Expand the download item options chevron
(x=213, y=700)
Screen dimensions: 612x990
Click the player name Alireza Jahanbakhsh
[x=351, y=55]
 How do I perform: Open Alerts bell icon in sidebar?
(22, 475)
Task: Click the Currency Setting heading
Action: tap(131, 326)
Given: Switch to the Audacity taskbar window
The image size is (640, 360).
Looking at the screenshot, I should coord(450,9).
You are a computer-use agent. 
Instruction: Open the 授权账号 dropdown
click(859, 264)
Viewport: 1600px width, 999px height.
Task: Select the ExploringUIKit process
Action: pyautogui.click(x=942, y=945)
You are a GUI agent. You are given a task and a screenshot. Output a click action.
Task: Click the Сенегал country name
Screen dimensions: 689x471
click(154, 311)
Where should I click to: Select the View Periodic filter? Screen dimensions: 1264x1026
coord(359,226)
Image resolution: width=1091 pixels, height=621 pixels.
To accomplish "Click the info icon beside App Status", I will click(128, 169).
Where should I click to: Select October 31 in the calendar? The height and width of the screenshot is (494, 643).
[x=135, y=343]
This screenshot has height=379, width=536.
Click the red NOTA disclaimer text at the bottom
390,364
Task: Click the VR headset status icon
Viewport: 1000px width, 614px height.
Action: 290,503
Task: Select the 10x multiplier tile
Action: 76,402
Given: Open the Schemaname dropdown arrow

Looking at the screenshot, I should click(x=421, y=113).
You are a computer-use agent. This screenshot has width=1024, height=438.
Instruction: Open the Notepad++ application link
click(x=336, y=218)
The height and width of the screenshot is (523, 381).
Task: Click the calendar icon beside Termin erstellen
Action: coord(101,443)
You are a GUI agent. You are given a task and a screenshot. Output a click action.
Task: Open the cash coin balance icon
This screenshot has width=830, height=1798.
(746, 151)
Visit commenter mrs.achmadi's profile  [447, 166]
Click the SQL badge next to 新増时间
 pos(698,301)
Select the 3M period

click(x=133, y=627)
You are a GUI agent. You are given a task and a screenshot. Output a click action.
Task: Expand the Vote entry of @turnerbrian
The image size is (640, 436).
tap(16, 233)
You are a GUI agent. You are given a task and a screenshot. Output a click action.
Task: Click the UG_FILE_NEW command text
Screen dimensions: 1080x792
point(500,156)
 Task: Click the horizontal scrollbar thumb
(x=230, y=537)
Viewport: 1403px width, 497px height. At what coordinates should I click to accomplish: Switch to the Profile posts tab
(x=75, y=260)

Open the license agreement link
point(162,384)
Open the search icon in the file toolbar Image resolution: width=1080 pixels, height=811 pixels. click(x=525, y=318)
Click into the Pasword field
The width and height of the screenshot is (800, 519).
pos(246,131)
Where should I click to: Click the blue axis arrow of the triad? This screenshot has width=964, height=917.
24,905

************

**About this task**:
Every line that holds the word "computer" should be copied from the records.

**Reply**:
You are a computer-use agent. 
You are a computer-use agent. This screenshot has width=1024, height=438.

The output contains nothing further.